**Task statement**
All of the entries need to be set down exactly as they read.

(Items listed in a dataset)
============================================================

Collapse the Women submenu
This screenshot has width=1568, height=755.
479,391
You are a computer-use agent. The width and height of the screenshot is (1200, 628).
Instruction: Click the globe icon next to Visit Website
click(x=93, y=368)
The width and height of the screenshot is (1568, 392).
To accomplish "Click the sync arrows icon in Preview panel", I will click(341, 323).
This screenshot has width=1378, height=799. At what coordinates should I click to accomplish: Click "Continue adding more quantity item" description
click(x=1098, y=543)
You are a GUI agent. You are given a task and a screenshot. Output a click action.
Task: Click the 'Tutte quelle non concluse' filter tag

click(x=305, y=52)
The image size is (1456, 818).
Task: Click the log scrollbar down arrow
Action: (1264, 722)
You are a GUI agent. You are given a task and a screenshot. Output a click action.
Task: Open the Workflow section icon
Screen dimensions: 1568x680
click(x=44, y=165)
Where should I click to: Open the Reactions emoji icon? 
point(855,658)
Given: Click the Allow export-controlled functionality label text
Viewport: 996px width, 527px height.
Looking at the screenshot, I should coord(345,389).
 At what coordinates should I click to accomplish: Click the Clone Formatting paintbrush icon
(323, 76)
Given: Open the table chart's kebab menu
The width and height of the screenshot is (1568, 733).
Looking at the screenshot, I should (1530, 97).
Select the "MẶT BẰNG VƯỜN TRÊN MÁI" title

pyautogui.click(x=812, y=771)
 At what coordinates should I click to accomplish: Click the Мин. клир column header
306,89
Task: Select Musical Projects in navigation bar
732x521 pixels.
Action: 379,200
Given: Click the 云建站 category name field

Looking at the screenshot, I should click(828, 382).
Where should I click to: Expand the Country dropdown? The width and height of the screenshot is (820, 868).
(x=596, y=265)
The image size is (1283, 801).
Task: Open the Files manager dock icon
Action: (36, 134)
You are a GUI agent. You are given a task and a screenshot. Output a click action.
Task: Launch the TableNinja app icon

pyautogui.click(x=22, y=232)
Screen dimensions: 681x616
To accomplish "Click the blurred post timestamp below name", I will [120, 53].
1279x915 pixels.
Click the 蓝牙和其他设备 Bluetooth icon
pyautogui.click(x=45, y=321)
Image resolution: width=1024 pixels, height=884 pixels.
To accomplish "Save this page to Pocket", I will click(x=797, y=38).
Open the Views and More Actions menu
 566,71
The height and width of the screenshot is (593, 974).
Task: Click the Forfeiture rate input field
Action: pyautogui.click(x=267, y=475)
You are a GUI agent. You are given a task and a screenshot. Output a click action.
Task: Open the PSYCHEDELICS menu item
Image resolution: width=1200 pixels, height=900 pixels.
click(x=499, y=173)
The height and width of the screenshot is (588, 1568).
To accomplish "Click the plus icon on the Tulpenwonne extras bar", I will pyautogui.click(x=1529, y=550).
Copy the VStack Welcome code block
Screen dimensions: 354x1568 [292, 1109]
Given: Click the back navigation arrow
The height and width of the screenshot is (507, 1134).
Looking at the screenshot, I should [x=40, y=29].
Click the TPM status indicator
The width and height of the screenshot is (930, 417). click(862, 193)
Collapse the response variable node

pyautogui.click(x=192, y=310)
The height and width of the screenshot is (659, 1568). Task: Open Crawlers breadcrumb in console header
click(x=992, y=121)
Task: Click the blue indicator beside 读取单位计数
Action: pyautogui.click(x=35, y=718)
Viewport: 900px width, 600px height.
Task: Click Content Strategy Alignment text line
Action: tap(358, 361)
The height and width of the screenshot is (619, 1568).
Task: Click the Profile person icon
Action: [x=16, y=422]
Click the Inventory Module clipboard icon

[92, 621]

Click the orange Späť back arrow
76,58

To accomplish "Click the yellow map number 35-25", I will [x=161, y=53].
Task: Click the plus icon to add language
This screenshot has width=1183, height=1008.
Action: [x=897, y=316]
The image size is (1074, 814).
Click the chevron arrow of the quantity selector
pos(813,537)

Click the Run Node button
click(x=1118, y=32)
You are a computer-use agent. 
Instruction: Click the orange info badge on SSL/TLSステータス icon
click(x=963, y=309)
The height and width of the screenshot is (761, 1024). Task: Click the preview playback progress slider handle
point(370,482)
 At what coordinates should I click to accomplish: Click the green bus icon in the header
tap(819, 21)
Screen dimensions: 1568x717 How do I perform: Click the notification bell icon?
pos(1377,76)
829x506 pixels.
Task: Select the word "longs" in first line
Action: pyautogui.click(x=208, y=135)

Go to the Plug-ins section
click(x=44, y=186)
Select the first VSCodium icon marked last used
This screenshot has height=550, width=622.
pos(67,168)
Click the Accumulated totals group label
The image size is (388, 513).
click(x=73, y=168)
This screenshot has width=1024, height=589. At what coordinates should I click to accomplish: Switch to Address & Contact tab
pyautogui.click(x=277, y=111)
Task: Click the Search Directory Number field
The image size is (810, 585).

============================================================

**Answer space**
Collapse the Women submenu
This screenshot has width=1568, height=755.
479,391
You are a computer-use agent. The width and height of the screenshot is (1200, 628).
Instruction: Click the globe icon next to Visit Website
click(x=93, y=368)
The width and height of the screenshot is (1568, 392).
To accomplish "Click the sync arrows icon in Preview panel", I will click(341, 323).
This screenshot has width=1378, height=799. At what coordinates should I click to accomplish: Click "Continue adding more quantity item" description
click(x=1098, y=543)
You are a GUI agent. You are given a task and a screenshot. Output a click action.
Task: Click the 'Tutte quelle non concluse' filter tag

click(x=305, y=52)
The image size is (1456, 818).
Task: Click the log scrollbar down arrow
Action: (1264, 722)
You are a GUI agent. You are given a task and a screenshot. Output a click action.
Task: Open the Workflow section icon
Screen dimensions: 1568x680
click(x=44, y=165)
Where should I click to: Open the Reactions emoji icon? 
point(855,658)
Given: Click the Allow export-controlled functionality label text
Viewport: 996px width, 527px height.
Looking at the screenshot, I should coord(345,389).
 At what coordinates should I click to accomplish: Click the Clone Formatting paintbrush icon
(323, 76)
Given: Open the table chart's kebab menu
The width and height of the screenshot is (1568, 733).
Looking at the screenshot, I should (1530, 97).
Select the "MẶT BẰNG VƯỜN TRÊN MÁI" title

pyautogui.click(x=812, y=771)
 At what coordinates should I click to accomplish: Click the Мин. клир column header
306,89
Task: Select Musical Projects in navigation bar
732x521 pixels.
Action: 379,200
Given: Click the 云建站 category name field

Looking at the screenshot, I should click(828, 382).
Where should I click to: Expand the Country dropdown? The width and height of the screenshot is (820, 868).
(x=596, y=265)
The image size is (1283, 801).
Task: Open the Files manager dock icon
Action: (36, 134)
You are a GUI agent. You are given a task and a screenshot. Output a click action.
Task: Launch the TableNinja app icon

pyautogui.click(x=22, y=232)
Screen dimensions: 681x616
To accomplish "Click the blurred post timestamp below name", I will [120, 53].
1279x915 pixels.
Click the 蓝牙和其他设备 Bluetooth icon
pyautogui.click(x=45, y=321)
Image resolution: width=1024 pixels, height=884 pixels.
To accomplish "Save this page to Pocket", I will click(x=797, y=38).
Open the Views and More Actions menu
 566,71
The height and width of the screenshot is (593, 974).
Task: Click the Forfeiture rate input field
Action: pyautogui.click(x=267, y=475)
You are a GUI agent. You are given a task and a screenshot. Output a click action.
Task: Open the PSYCHEDELICS menu item
Image resolution: width=1200 pixels, height=900 pixels.
click(x=499, y=173)
The height and width of the screenshot is (588, 1568).
To accomplish "Click the plus icon on the Tulpenwonne extras bar", I will pyautogui.click(x=1529, y=550).
Copy the VStack Welcome code block
Screen dimensions: 354x1568 [292, 1109]
Given: Click the back navigation arrow
The height and width of the screenshot is (507, 1134).
Looking at the screenshot, I should [x=40, y=29].
Click the TPM status indicator
The width and height of the screenshot is (930, 417). click(862, 193)
Collapse the response variable node

pyautogui.click(x=192, y=310)
The height and width of the screenshot is (659, 1568). Task: Open Crawlers breadcrumb in console header
click(x=992, y=121)
Task: Click the blue indicator beside 读取单位计数
Action: pyautogui.click(x=35, y=718)
Viewport: 900px width, 600px height.
Task: Click Content Strategy Alignment text line
Action: tap(358, 361)
The height and width of the screenshot is (619, 1568).
Task: Click the Profile person icon
Action: [x=16, y=422]
Click the Inventory Module clipboard icon

[92, 621]

Click the orange Späť back arrow
76,58

To accomplish "Click the yellow map number 35-25", I will [x=161, y=53].
Task: Click the plus icon to add language
This screenshot has width=1183, height=1008.
Action: [x=897, y=316]
The image size is (1074, 814).
Click the chevron arrow of the quantity selector
pos(813,537)

Click the Run Node button
click(x=1118, y=32)
You are a computer-use agent. 
Instruction: Click the orange info badge on SSL/TLSステータス icon
click(x=963, y=309)
The height and width of the screenshot is (761, 1024). Task: Click the preview playback progress slider handle
point(370,482)
 At what coordinates should I click to accomplish: Click the green bus icon in the header
tap(819, 21)
Screen dimensions: 1568x717 How do I perform: Click the notification bell icon?
pos(1377,76)
829x506 pixels.
Task: Select the word "longs" in first line
Action: pyautogui.click(x=208, y=135)

Go to the Plug-ins section
click(x=44, y=186)
Select the first VSCodium icon marked last used
This screenshot has height=550, width=622.
pos(67,168)
Click the Accumulated totals group label
The image size is (388, 513).
click(x=73, y=168)
This screenshot has width=1024, height=589. At what coordinates should I click to accomplish: Switch to Address & Contact tab
pyautogui.click(x=277, y=111)
Task: Click the Search Directory Number field
The image size is (810, 585).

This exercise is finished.